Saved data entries
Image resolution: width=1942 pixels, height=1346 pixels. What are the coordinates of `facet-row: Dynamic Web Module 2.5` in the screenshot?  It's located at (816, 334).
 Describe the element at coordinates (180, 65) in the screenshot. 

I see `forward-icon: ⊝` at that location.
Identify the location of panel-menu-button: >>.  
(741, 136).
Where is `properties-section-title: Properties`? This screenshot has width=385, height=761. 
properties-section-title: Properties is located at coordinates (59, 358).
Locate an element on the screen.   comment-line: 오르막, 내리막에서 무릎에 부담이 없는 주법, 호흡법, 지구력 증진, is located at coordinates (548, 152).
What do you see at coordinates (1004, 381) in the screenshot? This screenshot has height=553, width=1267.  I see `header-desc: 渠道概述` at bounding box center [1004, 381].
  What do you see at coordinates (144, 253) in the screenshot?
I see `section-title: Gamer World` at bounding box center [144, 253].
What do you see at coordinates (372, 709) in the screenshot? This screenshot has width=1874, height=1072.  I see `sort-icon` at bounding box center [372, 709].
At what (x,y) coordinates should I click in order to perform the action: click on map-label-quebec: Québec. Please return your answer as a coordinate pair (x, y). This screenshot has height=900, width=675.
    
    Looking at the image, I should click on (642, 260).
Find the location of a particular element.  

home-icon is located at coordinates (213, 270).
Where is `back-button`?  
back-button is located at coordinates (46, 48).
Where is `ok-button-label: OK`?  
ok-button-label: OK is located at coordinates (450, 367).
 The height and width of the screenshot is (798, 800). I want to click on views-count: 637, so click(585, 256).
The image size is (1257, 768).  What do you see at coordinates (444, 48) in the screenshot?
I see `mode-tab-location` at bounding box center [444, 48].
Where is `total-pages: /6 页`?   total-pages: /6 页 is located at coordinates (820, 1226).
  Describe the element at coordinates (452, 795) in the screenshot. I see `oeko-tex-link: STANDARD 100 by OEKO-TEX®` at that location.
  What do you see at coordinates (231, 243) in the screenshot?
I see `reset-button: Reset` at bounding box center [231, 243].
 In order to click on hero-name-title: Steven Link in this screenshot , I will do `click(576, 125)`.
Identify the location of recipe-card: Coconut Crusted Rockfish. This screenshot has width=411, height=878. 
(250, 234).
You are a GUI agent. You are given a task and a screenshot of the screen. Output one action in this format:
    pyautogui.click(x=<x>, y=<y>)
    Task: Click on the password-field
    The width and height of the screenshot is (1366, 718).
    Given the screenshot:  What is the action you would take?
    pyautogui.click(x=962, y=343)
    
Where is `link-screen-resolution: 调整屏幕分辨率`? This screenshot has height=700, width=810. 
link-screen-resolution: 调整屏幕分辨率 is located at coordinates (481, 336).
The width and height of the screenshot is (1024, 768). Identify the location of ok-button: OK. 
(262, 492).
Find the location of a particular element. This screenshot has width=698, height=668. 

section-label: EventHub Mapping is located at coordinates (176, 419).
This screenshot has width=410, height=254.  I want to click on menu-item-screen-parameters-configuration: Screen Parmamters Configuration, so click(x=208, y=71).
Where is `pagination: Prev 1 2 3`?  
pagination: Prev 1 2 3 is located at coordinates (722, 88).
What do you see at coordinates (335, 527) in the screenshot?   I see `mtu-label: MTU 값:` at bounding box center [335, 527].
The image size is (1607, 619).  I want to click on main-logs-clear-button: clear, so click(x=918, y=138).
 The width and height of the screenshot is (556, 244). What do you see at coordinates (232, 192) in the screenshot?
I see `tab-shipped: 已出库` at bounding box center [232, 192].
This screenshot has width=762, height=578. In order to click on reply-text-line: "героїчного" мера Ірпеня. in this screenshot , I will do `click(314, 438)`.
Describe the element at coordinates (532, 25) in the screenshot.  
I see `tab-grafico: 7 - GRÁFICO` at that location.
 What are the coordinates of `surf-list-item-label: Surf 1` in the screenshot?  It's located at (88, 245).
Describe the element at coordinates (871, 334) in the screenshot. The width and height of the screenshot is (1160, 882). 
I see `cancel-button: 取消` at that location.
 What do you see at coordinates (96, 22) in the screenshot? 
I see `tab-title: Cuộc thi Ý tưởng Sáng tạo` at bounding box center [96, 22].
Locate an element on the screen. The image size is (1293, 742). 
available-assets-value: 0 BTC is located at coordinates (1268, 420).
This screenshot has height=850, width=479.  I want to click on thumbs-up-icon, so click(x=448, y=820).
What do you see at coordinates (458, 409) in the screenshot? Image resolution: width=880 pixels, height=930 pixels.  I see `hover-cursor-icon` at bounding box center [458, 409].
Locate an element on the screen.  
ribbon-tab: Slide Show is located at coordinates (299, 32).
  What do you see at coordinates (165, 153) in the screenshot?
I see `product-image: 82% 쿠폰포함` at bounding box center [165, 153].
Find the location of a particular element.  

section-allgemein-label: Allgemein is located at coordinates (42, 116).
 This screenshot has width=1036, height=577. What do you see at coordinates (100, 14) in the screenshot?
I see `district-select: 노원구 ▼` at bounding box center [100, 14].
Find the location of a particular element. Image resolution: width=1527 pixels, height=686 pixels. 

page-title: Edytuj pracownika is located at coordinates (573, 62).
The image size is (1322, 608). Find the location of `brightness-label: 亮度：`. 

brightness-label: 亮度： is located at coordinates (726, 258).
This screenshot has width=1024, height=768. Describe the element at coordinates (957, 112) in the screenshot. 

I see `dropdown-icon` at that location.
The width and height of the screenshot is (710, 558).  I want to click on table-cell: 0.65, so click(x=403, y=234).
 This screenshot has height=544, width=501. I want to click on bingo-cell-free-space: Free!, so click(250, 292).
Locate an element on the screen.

### What is required:
Count the lines in the listing above that contain the string "title" and reply with the number alone.

### Task result:
6